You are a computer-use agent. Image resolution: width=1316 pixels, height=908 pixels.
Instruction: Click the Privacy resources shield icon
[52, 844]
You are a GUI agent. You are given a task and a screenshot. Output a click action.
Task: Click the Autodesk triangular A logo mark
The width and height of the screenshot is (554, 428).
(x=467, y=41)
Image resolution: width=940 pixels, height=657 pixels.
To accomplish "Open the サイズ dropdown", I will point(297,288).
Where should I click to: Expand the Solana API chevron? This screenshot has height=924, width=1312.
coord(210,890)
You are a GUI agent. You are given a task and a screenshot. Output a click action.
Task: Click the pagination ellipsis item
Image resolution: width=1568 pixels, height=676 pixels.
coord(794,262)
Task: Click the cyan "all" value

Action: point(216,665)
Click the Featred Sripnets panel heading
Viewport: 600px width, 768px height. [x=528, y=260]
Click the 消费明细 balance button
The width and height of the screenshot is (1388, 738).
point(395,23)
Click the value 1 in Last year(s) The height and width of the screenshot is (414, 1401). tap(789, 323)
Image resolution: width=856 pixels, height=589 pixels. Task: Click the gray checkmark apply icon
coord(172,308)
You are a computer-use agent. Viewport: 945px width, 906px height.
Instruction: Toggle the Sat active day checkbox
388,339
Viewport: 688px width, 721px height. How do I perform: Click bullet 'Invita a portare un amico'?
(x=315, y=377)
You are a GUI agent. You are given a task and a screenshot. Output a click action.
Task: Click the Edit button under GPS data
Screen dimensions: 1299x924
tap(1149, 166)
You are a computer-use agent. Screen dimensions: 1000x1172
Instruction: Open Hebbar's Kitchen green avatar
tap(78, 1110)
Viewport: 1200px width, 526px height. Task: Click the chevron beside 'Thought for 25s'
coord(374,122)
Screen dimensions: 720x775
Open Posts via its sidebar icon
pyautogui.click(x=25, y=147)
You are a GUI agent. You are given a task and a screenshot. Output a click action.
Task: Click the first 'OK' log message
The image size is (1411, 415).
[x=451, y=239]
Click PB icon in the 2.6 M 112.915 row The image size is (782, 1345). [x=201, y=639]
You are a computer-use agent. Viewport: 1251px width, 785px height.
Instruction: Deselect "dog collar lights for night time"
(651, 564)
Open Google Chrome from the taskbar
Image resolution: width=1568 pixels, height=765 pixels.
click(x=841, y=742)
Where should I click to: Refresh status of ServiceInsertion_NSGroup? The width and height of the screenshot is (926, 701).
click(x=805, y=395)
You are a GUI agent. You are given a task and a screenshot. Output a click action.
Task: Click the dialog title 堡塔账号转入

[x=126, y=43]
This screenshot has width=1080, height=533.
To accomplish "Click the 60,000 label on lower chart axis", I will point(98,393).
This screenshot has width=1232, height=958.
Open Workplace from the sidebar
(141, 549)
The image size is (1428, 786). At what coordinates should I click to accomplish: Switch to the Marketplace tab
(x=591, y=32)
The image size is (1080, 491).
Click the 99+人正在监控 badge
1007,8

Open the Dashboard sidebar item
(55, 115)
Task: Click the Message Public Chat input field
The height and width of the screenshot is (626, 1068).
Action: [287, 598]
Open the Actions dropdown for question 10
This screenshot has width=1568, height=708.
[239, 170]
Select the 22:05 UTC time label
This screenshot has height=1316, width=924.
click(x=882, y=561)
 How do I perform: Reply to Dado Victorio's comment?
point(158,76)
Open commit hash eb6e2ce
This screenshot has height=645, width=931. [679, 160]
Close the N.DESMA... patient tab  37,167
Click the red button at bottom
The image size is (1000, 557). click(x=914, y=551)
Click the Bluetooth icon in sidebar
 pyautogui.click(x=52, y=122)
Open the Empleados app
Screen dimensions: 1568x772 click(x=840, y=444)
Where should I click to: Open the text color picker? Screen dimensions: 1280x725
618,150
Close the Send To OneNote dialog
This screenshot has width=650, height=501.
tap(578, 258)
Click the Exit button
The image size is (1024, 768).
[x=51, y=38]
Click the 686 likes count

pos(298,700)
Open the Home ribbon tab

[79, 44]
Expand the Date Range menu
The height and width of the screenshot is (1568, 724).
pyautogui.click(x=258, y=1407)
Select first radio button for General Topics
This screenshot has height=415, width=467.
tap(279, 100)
────
- YOUR INSTRUCTIONS: Copy out each line of the data exactly.

- SOLUTION TO THIS PROBLEM:
You are a computer-use agent. Image resolution: width=1316 pixels, height=908 pixels.
Instruction: Click the Privacy resources shield icon
[52, 844]
You are a GUI agent. You are given a task and a screenshot. Output a click action.
Task: Click the Autodesk triangular A logo mark
The width and height of the screenshot is (554, 428).
(x=467, y=41)
Image resolution: width=940 pixels, height=657 pixels.
To accomplish "Open the サイズ dropdown", I will point(297,288).
Where should I click to: Expand the Solana API chevron? This screenshot has height=924, width=1312.
coord(210,890)
You are a GUI agent. You are given a task and a screenshot. Output a click action.
Task: Click the pagination ellipsis item
Image resolution: width=1568 pixels, height=676 pixels.
coord(794,262)
Task: Click the cyan "all" value

Action: point(216,665)
Click the Featred Sripnets panel heading
Viewport: 600px width, 768px height. [x=528, y=260]
Click the 消费明细 balance button
The width and height of the screenshot is (1388, 738).
point(395,23)
Click the value 1 in Last year(s) The height and width of the screenshot is (414, 1401). tap(789, 323)
Image resolution: width=856 pixels, height=589 pixels. Task: Click the gray checkmark apply icon
coord(172,308)
You are a computer-use agent. Viewport: 945px width, 906px height.
Instruction: Toggle the Sat active day checkbox
388,339
Viewport: 688px width, 721px height. How do I perform: Click bullet 'Invita a portare un amico'?
(x=315, y=377)
You are a GUI agent. You are given a task and a screenshot. Output a click action.
Task: Click the Edit button under GPS data
Screen dimensions: 1299x924
tap(1149, 166)
You are a computer-use agent. Screen dimensions: 1000x1172
Instruction: Open Hebbar's Kitchen green avatar
tap(78, 1110)
Viewport: 1200px width, 526px height. Task: Click the chevron beside 'Thought for 25s'
coord(374,122)
Screen dimensions: 720x775
Open Posts via its sidebar icon
pyautogui.click(x=25, y=147)
You are a GUI agent. You are given a task and a screenshot. Output a click action.
Task: Click the first 'OK' log message
The image size is (1411, 415).
[x=451, y=239]
Click PB icon in the 2.6 M 112.915 row The image size is (782, 1345). [x=201, y=639]
You are a computer-use agent. Viewport: 1251px width, 785px height.
Instruction: Deselect "dog collar lights for night time"
(651, 564)
Open Google Chrome from the taskbar
Image resolution: width=1568 pixels, height=765 pixels.
click(x=841, y=742)
Where should I click to: Refresh status of ServiceInsertion_NSGroup? The width and height of the screenshot is (926, 701).
click(x=805, y=395)
You are a GUI agent. You are given a task and a screenshot. Output a click action.
Task: Click the dialog title 堡塔账号转入

[x=126, y=43]
This screenshot has width=1080, height=533.
To accomplish "Click the 60,000 label on lower chart axis", I will point(98,393).
This screenshot has width=1232, height=958.
Open Workplace from the sidebar
(141, 549)
The image size is (1428, 786). At what coordinates should I click to accomplish: Switch to the Marketplace tab
(x=591, y=32)
The image size is (1080, 491).
Click the 99+人正在监控 badge
1007,8

Open the Dashboard sidebar item
(55, 115)
Task: Click the Message Public Chat input field
The height and width of the screenshot is (626, 1068).
Action: [287, 598]
Open the Actions dropdown for question 10
This screenshot has width=1568, height=708.
[239, 170]
Select the 22:05 UTC time label
This screenshot has height=1316, width=924.
click(x=882, y=561)
 How do I perform: Reply to Dado Victorio's comment?
point(158,76)
Open commit hash eb6e2ce
This screenshot has height=645, width=931. [679, 160]
Close the N.DESMA... patient tab  37,167
Click the red button at bottom
The image size is (1000, 557). click(x=914, y=551)
Click the Bluetooth icon in sidebar
 pyautogui.click(x=52, y=122)
Open the Empleados app
Screen dimensions: 1568x772 click(x=840, y=444)
Where should I click to: Open the text color picker? Screen dimensions: 1280x725
618,150
Close the Send To OneNote dialog
This screenshot has width=650, height=501.
tap(578, 258)
Click the Exit button
The image size is (1024, 768).
[x=51, y=38]
Click the 686 likes count

pos(298,700)
Open the Home ribbon tab

[79, 44]
Expand the Date Range menu
The height and width of the screenshot is (1568, 724).
pyautogui.click(x=258, y=1407)
Select first radio button for General Topics
This screenshot has height=415, width=467.
tap(279, 100)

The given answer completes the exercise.